# Quoted passage
An algorithm is a step by step method of solving a problem, expressed as a finite list of well-defined instructions.
input: an algorithm has zero or more inputs
output: has one or more outputs, which are specifically determined by the inputs (if any)
finiteness: must always terminate after a finite number of steps
definiteness: each step must be precisely defined; the actions to be carried out must be rigorously and unambiguously specified
effectiveness: all operations to be performed must be sufficiently basic that they can be done exactly, and in a finite length of time
an internet search engine:
input: key words in the search box
output: a sorted list of websites
a trip planner
input: starting position, destination, a map of roads
output: the fastest route
a recommendation system (e.g. YouTube, Netflix…)
input: history of user’s utilisation
output: a suggestion of what they may also like
parameter estimation (in statistics)
input: data, model assumptions
output: estimated parameters (for example maximising likelihood, more in ACTL2131)
‘Pseudocode is a detailed yet readable description of what a computer program or algorithm must do, expressed in a formally-styled natural language rather than in a programming language’.
To be read by humans, not computers
Must be clear and concise
Not typically concerned with issues of software engineering
The Collatz sequence goes as follows: start at any positive integer
It is conjectured but not proven that the sequence always reaches \(1\), eventually. For example, the Collatz sequence starting at \(5\) is: \[ 5 \to 16 \to 8 \to 4 \to 2 \to 1 \] A function which takes any positive integer and returns the next number in the sequence is an algorithm! Expressed in pseudocode this would look like:
Declare 'collatzNext' as function of x
If x is 1
result is 1
If x is even
result is x/2
Otherwise
result is 3*x + 1
Return result
Pseudocode:
Let x=1
Let y=1
Let z=x+y
Repeat (n-3) times the following: # we need (n-3) numbers (since we have the first 3)
re-assign variable x to equal current value of y
re-assign variable y to equal current value of z
re-assign variable z to equal current value of x+y
Return z
R code:
# We do this in a function with argument n
get_fibo <- function(n){
x <- 1
y <- 1
z <- 2
for (i in 1:(n-3)){
x <- y # update x
y <- z # update y
z <- x + y # find next number in sequence
}
return(z)
}
get_fibo(7)
## [1] 13
Consider the problem of sorting a list of numbers, from smallest to biggest. How would you use an algorithm to do that task?

# Direction A
Extract the part of the algorithms page starting with "finiteness: must always" and going on through "estimation (in statistics)".
# Direction B
Write a continuation of the algorithms page, picking up right after its last sentence.
The lines after the algorithms page are separate material.

# Source excerpt
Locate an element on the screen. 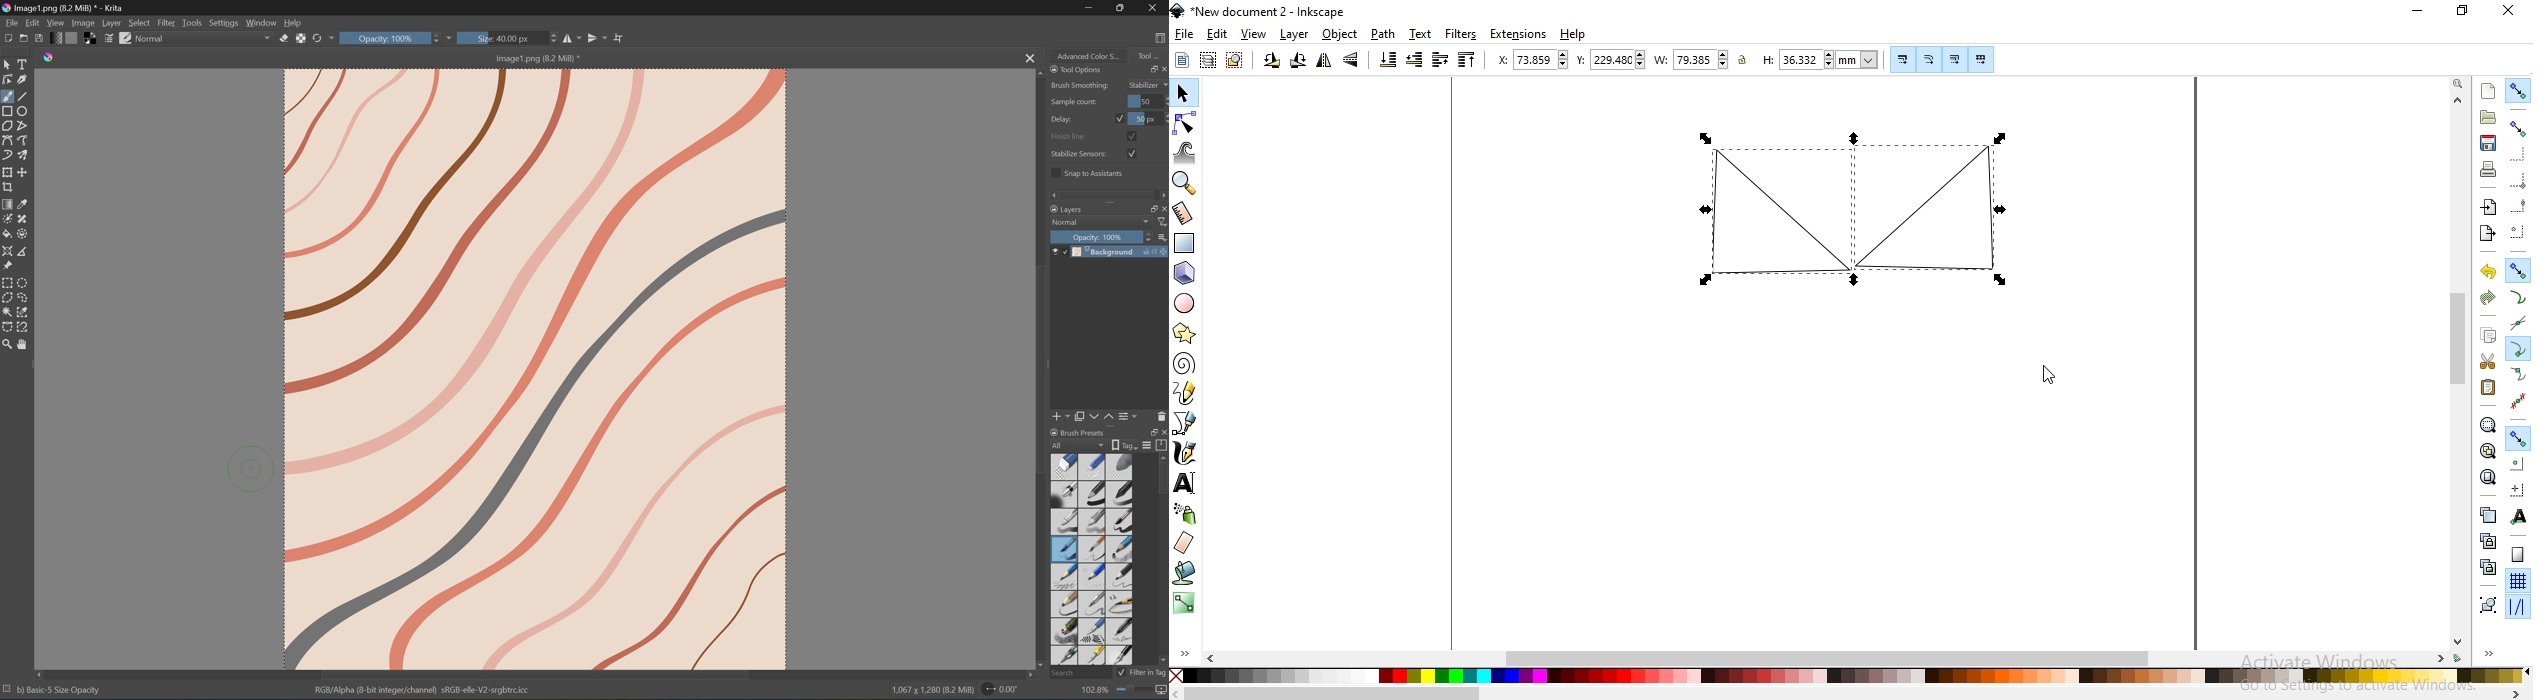 Image resolution: width=2548 pixels, height=700 pixels. copy selection to clipboard is located at coordinates (2489, 337).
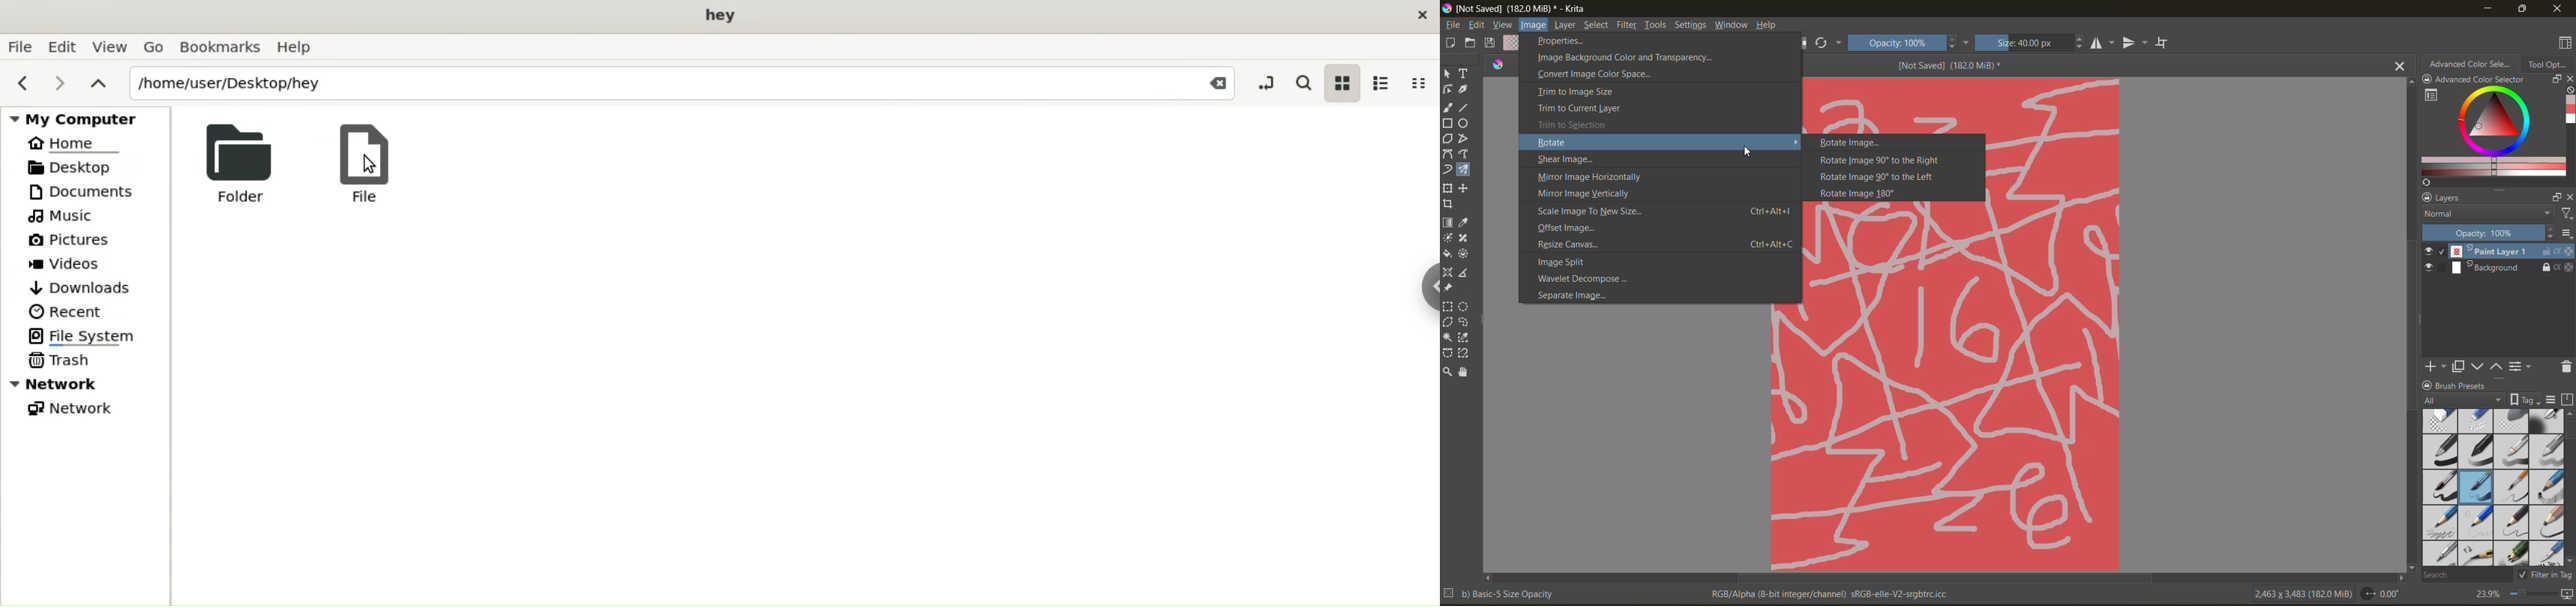  I want to click on filters, so click(2565, 215).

# Result A
finiteness: must always terminate after a finite number of steps
definiteness: each step must be precisely defined; the actions to be carried out must be rigorously and unambiguously specified
effectiveness: all operations to be performed must be sufficiently basic that they can be done exactly, and in a finite length of time
an internet search engine:
input: key words in the search box
output: a sorted list of websites
a trip planner
input: starting position, destination, a map of roads
output: the fastest route
a recommendation system (e.g. YouTube, Netflix…)
input: history of user’s utilisation
output: a suggestion of what they may also like
parameter estimation (in statistics)

# Result B
Have in mind the characteristics of an algorithm we saw before
Write first your solution as a pseudocode
Then, you can write an actual R code based on your pseudocode
There are many possible sorting algorithms. The one presented here is often called insertion sort
Input: a sequence of \(n\) numbers, \(A=(a_1,a_2,\ldots,a_n)\)
Output: a rearrangement \((a_1',a_2',\ldots,a_n')\) of the input sequence such that \(a_1'\leq a_2'\leq \ldots \leq a_n'\)
General strategy:

Pseudocode:
for j=2 to length(A)
# store the value of A[j] in a variable called key
key <- A[j]
# initiate the comparison with the (j-1)th element
i <- j-1
# the comparison continues as long as A[i]>key (or one exhausts the list)
while i>0 and A[i]>key
A[i+1] = A[i] # shift A[i] to the right (since its bigger than key)
A[i] = key
i=i-1 # move to the previous
In R code:
# We put this in a function 'insert_sort'
insert_sort <- function(A){
# Length of inputted sequence
n <- length(A)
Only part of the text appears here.